EXERCISE INSTRUCTIONS: Please transcribe every record below exactly as it appears.

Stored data
--- START ---

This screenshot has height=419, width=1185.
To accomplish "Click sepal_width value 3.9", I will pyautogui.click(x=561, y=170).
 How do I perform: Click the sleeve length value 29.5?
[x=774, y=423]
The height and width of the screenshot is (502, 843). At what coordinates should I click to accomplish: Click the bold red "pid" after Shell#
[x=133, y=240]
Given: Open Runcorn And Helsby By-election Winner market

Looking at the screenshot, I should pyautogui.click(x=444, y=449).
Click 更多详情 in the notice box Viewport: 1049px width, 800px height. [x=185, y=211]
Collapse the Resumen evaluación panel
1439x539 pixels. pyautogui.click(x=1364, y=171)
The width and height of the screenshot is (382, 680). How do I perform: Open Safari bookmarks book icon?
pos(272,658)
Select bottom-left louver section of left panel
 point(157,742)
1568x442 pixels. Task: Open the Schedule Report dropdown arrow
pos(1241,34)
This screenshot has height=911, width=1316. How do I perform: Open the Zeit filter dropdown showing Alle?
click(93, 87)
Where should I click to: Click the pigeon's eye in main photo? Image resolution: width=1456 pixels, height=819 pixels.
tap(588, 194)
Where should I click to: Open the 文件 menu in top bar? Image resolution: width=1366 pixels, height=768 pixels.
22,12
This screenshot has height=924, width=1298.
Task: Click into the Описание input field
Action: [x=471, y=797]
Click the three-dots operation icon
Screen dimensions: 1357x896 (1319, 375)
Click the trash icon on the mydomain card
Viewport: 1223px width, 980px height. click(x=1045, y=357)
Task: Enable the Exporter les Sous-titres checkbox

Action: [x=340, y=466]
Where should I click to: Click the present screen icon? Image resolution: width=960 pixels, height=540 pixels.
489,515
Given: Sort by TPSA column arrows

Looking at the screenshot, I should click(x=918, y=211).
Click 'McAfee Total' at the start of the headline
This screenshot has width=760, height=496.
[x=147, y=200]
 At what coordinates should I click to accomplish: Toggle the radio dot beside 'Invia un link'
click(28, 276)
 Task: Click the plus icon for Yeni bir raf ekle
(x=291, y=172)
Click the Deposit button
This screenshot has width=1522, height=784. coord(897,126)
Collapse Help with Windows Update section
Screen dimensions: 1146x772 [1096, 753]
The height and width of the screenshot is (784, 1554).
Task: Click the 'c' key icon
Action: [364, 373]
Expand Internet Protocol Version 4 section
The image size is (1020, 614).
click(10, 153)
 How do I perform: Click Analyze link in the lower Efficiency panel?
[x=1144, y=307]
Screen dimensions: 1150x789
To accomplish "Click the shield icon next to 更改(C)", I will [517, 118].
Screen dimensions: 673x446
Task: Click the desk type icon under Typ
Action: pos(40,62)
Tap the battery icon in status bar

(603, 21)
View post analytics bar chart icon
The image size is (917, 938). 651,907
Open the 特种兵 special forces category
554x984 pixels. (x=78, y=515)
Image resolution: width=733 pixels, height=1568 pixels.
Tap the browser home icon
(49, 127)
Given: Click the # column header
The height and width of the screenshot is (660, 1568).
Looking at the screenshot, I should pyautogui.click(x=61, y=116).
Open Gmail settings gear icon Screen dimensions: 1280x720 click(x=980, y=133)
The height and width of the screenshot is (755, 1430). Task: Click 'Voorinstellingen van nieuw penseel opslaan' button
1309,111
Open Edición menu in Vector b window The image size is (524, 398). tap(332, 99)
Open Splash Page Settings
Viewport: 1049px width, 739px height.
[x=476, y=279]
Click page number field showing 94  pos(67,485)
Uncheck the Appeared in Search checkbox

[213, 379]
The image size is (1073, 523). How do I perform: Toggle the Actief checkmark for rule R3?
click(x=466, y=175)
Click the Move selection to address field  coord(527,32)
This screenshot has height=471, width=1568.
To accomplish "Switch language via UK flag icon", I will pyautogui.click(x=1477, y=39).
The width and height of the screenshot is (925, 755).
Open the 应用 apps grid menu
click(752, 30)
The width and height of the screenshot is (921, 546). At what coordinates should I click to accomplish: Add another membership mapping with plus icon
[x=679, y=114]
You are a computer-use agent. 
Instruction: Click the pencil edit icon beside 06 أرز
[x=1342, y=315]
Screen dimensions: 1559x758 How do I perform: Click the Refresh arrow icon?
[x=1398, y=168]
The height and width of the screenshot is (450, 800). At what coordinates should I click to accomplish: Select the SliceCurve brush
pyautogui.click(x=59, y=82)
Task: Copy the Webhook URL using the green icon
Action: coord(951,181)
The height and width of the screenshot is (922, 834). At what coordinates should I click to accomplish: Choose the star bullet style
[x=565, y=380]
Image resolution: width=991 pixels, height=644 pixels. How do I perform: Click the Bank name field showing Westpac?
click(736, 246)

--- END ---

RESPONSE TO THE EXERCISE:
This screenshot has height=419, width=1185.
To accomplish "Click sepal_width value 3.9", I will pyautogui.click(x=561, y=170).
 How do I perform: Click the sleeve length value 29.5?
[x=774, y=423]
The height and width of the screenshot is (502, 843). At what coordinates should I click to accomplish: Click the bold red "pid" after Shell#
[x=133, y=240]
Given: Open Runcorn And Helsby By-election Winner market

Looking at the screenshot, I should pyautogui.click(x=444, y=449).
Click 更多详情 in the notice box Viewport: 1049px width, 800px height. [x=185, y=211]
Collapse the Resumen evaluación panel
1439x539 pixels. pyautogui.click(x=1364, y=171)
The width and height of the screenshot is (382, 680). How do I perform: Open Safari bookmarks book icon?
pos(272,658)
Select bottom-left louver section of left panel
 point(157,742)
1568x442 pixels. Task: Open the Schedule Report dropdown arrow
pos(1241,34)
This screenshot has height=911, width=1316. How do I perform: Open the Zeit filter dropdown showing Alle?
click(93, 87)
Where should I click to: Click the pigeon's eye in main photo? Image resolution: width=1456 pixels, height=819 pixels.
tap(588, 194)
Where should I click to: Open the 文件 menu in top bar? Image resolution: width=1366 pixels, height=768 pixels.
22,12
This screenshot has height=924, width=1298.
Task: Click into the Описание input field
Action: [x=471, y=797]
Click the three-dots operation icon
Screen dimensions: 1357x896 (1319, 375)
Click the trash icon on the mydomain card
Viewport: 1223px width, 980px height. click(x=1045, y=357)
Task: Enable the Exporter les Sous-titres checkbox

Action: [x=340, y=466]
Where should I click to: Click the present screen icon? Image resolution: width=960 pixels, height=540 pixels.
489,515
Given: Sort by TPSA column arrows

Looking at the screenshot, I should click(x=918, y=211).
Click 'McAfee Total' at the start of the headline
This screenshot has width=760, height=496.
[x=147, y=200]
 At what coordinates should I click to accomplish: Toggle the radio dot beside 'Invia un link'
click(28, 276)
 Task: Click the plus icon for Yeni bir raf ekle
(x=291, y=172)
Click the Deposit button
This screenshot has width=1522, height=784. coord(897,126)
Collapse Help with Windows Update section
Screen dimensions: 1146x772 [1096, 753]
The height and width of the screenshot is (784, 1554).
Task: Click the 'c' key icon
Action: [364, 373]
Expand Internet Protocol Version 4 section
The image size is (1020, 614).
click(10, 153)
 How do I perform: Click Analyze link in the lower Efficiency panel?
[x=1144, y=307]
Screen dimensions: 1150x789
To accomplish "Click the shield icon next to 更改(C)", I will [517, 118].
Screen dimensions: 673x446
Task: Click the desk type icon under Typ
Action: pos(40,62)
Tap the battery icon in status bar

(603, 21)
View post analytics bar chart icon
The image size is (917, 938). 651,907
Open the 特种兵 special forces category
554x984 pixels. (x=78, y=515)
Image resolution: width=733 pixels, height=1568 pixels.
Tap the browser home icon
(49, 127)
Given: Click the # column header
The height and width of the screenshot is (660, 1568).
Looking at the screenshot, I should pyautogui.click(x=61, y=116).
Open Gmail settings gear icon Screen dimensions: 1280x720 click(x=980, y=133)
The height and width of the screenshot is (755, 1430). Task: Click 'Voorinstellingen van nieuw penseel opslaan' button
1309,111
Open Edición menu in Vector b window The image size is (524, 398). tap(332, 99)
Open Splash Page Settings
Viewport: 1049px width, 739px height.
[x=476, y=279]
Click page number field showing 94  pos(67,485)
Uncheck the Appeared in Search checkbox

[213, 379]
The image size is (1073, 523). How do I perform: Toggle the Actief checkmark for rule R3?
click(x=466, y=175)
Click the Move selection to address field  coord(527,32)
This screenshot has height=471, width=1568.
To accomplish "Switch language via UK flag icon", I will pyautogui.click(x=1477, y=39).
The width and height of the screenshot is (925, 755).
Open the 应用 apps grid menu
click(752, 30)
The width and height of the screenshot is (921, 546). At what coordinates should I click to accomplish: Add another membership mapping with plus icon
[x=679, y=114]
You are a computer-use agent. 
Instruction: Click the pencil edit icon beside 06 أرز
[x=1342, y=315]
Screen dimensions: 1559x758 How do I perform: Click the Refresh arrow icon?
[x=1398, y=168]
The height and width of the screenshot is (450, 800). At what coordinates should I click to accomplish: Select the SliceCurve brush
pyautogui.click(x=59, y=82)
Task: Copy the Webhook URL using the green icon
Action: coord(951,181)
The height and width of the screenshot is (922, 834). At what coordinates should I click to accomplish: Choose the star bullet style
[x=565, y=380]
Image resolution: width=991 pixels, height=644 pixels. How do I perform: Click the Bank name field showing Westpac?
click(736, 246)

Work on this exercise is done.